**WORK INSTRUCTIONS:** Copy out the listing below line for line, with every character and space unchanged.

-- Begin ENTRIES SHOWN --

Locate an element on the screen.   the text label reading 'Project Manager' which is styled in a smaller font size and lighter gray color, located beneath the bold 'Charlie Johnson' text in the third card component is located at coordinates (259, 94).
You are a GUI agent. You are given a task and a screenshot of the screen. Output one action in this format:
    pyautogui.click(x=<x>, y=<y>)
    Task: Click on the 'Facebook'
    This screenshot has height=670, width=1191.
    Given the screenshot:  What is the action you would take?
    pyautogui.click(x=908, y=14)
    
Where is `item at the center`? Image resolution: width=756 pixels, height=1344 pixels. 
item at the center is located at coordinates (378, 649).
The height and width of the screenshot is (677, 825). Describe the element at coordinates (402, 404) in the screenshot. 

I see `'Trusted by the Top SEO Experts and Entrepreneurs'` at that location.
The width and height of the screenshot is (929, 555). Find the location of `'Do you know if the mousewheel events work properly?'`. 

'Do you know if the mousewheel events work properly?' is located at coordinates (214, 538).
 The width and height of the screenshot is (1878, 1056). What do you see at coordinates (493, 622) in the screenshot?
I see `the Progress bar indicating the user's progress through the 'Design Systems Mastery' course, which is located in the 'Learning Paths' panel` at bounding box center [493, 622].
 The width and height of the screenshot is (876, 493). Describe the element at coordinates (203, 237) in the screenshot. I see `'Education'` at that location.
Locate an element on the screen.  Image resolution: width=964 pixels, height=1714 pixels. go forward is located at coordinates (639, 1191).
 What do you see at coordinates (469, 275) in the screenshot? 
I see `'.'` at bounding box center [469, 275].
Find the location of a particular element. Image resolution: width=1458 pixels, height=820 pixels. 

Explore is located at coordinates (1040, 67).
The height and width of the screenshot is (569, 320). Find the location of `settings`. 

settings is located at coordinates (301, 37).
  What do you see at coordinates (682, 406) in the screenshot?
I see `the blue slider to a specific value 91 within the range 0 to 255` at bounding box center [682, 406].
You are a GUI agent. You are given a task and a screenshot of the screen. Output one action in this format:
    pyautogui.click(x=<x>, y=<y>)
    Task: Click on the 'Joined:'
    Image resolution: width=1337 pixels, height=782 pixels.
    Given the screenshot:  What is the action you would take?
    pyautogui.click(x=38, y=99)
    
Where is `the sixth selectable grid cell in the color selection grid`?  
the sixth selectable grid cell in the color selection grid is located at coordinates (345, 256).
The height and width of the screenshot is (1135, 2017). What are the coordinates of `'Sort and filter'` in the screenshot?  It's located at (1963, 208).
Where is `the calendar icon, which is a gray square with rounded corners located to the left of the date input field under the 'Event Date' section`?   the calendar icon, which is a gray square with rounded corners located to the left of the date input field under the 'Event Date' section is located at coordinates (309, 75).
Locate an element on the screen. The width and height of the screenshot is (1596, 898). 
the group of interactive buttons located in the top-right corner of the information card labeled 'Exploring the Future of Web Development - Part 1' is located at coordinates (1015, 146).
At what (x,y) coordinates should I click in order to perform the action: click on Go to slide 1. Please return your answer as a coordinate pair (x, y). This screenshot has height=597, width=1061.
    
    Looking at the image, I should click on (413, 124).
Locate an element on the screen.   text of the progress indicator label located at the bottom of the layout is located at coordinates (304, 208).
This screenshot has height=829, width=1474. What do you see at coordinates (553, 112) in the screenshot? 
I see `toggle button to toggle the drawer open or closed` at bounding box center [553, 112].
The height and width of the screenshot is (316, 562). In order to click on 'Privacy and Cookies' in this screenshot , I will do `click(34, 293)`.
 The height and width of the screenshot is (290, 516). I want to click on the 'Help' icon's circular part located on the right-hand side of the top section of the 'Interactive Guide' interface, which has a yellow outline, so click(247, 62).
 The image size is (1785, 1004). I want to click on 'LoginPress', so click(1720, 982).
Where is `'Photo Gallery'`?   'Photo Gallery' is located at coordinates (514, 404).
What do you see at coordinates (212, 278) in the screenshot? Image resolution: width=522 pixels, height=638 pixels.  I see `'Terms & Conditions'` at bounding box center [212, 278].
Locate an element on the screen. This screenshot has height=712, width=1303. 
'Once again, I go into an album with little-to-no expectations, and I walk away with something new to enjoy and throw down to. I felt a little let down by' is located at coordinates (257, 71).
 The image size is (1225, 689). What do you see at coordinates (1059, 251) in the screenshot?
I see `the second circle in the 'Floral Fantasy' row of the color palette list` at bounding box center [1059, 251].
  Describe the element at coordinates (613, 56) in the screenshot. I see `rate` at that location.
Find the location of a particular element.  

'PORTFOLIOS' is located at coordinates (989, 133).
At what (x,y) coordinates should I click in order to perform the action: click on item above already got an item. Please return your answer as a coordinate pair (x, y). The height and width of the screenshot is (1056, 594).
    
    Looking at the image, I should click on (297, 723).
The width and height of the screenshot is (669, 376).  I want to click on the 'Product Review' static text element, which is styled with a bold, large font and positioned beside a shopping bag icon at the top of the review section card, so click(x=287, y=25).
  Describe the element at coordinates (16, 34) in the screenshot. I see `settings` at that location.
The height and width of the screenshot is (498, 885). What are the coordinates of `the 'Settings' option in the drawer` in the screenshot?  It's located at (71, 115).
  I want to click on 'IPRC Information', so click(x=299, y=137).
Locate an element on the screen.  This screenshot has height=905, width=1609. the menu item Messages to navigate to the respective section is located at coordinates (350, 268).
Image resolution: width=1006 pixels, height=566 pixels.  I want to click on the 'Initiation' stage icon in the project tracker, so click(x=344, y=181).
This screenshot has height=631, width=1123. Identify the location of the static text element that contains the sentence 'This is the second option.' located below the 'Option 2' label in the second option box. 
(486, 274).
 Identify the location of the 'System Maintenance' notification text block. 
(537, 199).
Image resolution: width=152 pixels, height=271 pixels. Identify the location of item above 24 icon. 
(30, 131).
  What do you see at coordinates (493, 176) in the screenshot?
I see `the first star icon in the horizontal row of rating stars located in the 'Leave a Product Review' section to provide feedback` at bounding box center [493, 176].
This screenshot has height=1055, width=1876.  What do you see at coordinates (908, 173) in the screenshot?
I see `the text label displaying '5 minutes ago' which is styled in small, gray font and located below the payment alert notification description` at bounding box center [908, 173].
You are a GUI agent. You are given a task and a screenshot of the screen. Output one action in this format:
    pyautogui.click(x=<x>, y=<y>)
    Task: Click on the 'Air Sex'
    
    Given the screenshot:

-- End ENTRIES SHOWN --

**EXERCISE ANSWER:**
Locate an element on the screen.   the text label reading 'Project Manager' which is styled in a smaller font size and lighter gray color, located beneath the bold 'Charlie Johnson' text in the third card component is located at coordinates (259, 94).
You are a GUI agent. You are given a task and a screenshot of the screen. Output one action in this format:
    pyautogui.click(x=<x>, y=<y>)
    Task: Click on the 'Facebook'
    This screenshot has height=670, width=1191.
    Given the screenshot:  What is the action you would take?
    pyautogui.click(x=908, y=14)
    
Where is `item at the center`? Image resolution: width=756 pixels, height=1344 pixels. 
item at the center is located at coordinates (378, 649).
The height and width of the screenshot is (677, 825). Describe the element at coordinates (402, 404) in the screenshot. 

I see `'Trusted by the Top SEO Experts and Entrepreneurs'` at that location.
The width and height of the screenshot is (929, 555). Find the location of `'Do you know if the mousewheel events work properly?'`. 

'Do you know if the mousewheel events work properly?' is located at coordinates (214, 538).
 The width and height of the screenshot is (1878, 1056). What do you see at coordinates (493, 622) in the screenshot?
I see `the Progress bar indicating the user's progress through the 'Design Systems Mastery' course, which is located in the 'Learning Paths' panel` at bounding box center [493, 622].
 The width and height of the screenshot is (876, 493). Describe the element at coordinates (203, 237) in the screenshot. I see `'Education'` at that location.
Locate an element on the screen.  Image resolution: width=964 pixels, height=1714 pixels. go forward is located at coordinates (639, 1191).
 What do you see at coordinates (469, 275) in the screenshot? 
I see `'.'` at bounding box center [469, 275].
Find the location of a particular element. Image resolution: width=1458 pixels, height=820 pixels. 

Explore is located at coordinates (1040, 67).
The height and width of the screenshot is (569, 320). Find the location of `settings`. 

settings is located at coordinates (301, 37).
  What do you see at coordinates (682, 406) in the screenshot?
I see `the blue slider to a specific value 91 within the range 0 to 255` at bounding box center [682, 406].
You are a GUI agent. You are given a task and a screenshot of the screen. Output one action in this format:
    pyautogui.click(x=<x>, y=<y>)
    Task: Click on the 'Joined:'
    Image resolution: width=1337 pixels, height=782 pixels.
    Given the screenshot:  What is the action you would take?
    pyautogui.click(x=38, y=99)
    
Where is `the sixth selectable grid cell in the color selection grid`?  
the sixth selectable grid cell in the color selection grid is located at coordinates (345, 256).
The height and width of the screenshot is (1135, 2017). What are the coordinates of `'Sort and filter'` in the screenshot?  It's located at (1963, 208).
Where is `the calendar icon, which is a gray square with rounded corners located to the left of the date input field under the 'Event Date' section`?   the calendar icon, which is a gray square with rounded corners located to the left of the date input field under the 'Event Date' section is located at coordinates (309, 75).
Locate an element on the screen. The width and height of the screenshot is (1596, 898). 
the group of interactive buttons located in the top-right corner of the information card labeled 'Exploring the Future of Web Development - Part 1' is located at coordinates (1015, 146).
At what (x,y) coordinates should I click in order to perform the action: click on Go to slide 1. Please return your answer as a coordinate pair (x, y). This screenshot has height=597, width=1061.
    
    Looking at the image, I should click on (413, 124).
Locate an element on the screen.   text of the progress indicator label located at the bottom of the layout is located at coordinates (304, 208).
This screenshot has height=829, width=1474. What do you see at coordinates (553, 112) in the screenshot? 
I see `toggle button to toggle the drawer open or closed` at bounding box center [553, 112].
The height and width of the screenshot is (316, 562). In order to click on 'Privacy and Cookies' in this screenshot , I will do `click(34, 293)`.
 The height and width of the screenshot is (290, 516). I want to click on the 'Help' icon's circular part located on the right-hand side of the top section of the 'Interactive Guide' interface, which has a yellow outline, so click(247, 62).
 The image size is (1785, 1004). I want to click on 'LoginPress', so click(1720, 982).
Where is `'Photo Gallery'`?   'Photo Gallery' is located at coordinates (514, 404).
What do you see at coordinates (212, 278) in the screenshot? Image resolution: width=522 pixels, height=638 pixels.  I see `'Terms & Conditions'` at bounding box center [212, 278].
Locate an element on the screen. This screenshot has height=712, width=1303. 
'Once again, I go into an album with little-to-no expectations, and I walk away with something new to enjoy and throw down to. I felt a little let down by' is located at coordinates (257, 71).
 The image size is (1225, 689). What do you see at coordinates (1059, 251) in the screenshot?
I see `the second circle in the 'Floral Fantasy' row of the color palette list` at bounding box center [1059, 251].
  Describe the element at coordinates (613, 56) in the screenshot. I see `rate` at that location.
Find the location of a particular element.  

'PORTFOLIOS' is located at coordinates (989, 133).
At what (x,y) coordinates should I click in order to perform the action: click on item above already got an item. Please return your answer as a coordinate pair (x, y). The height and width of the screenshot is (1056, 594).
    
    Looking at the image, I should click on (297, 723).
The width and height of the screenshot is (669, 376).  I want to click on the 'Product Review' static text element, which is styled with a bold, large font and positioned beside a shopping bag icon at the top of the review section card, so click(x=287, y=25).
  Describe the element at coordinates (16, 34) in the screenshot. I see `settings` at that location.
The height and width of the screenshot is (498, 885). What are the coordinates of `the 'Settings' option in the drawer` in the screenshot?  It's located at (71, 115).
  I want to click on 'IPRC Information', so click(x=299, y=137).
Locate an element on the screen.  This screenshot has height=905, width=1609. the menu item Messages to navigate to the respective section is located at coordinates (350, 268).
Image resolution: width=1006 pixels, height=566 pixels.  I want to click on the 'Initiation' stage icon in the project tracker, so click(x=344, y=181).
This screenshot has height=631, width=1123. Identify the location of the static text element that contains the sentence 'This is the second option.' located below the 'Option 2' label in the second option box. 
(486, 274).
 Identify the location of the 'System Maintenance' notification text block. 
(537, 199).
Image resolution: width=152 pixels, height=271 pixels. Identify the location of item above 24 icon. 
(30, 131).
  What do you see at coordinates (493, 176) in the screenshot?
I see `the first star icon in the horizontal row of rating stars located in the 'Leave a Product Review' section to provide feedback` at bounding box center [493, 176].
This screenshot has height=1055, width=1876.  What do you see at coordinates (908, 173) in the screenshot?
I see `the text label displaying '5 minutes ago' which is styled in small, gray font and located below the payment alert notification description` at bounding box center [908, 173].
You are a GUI agent. You are given a task and a screenshot of the screen. Output one action in this format:
    pyautogui.click(x=<x>, y=<y>)
    Task: Click on the 'Air Sex'
    
    Given the screenshot:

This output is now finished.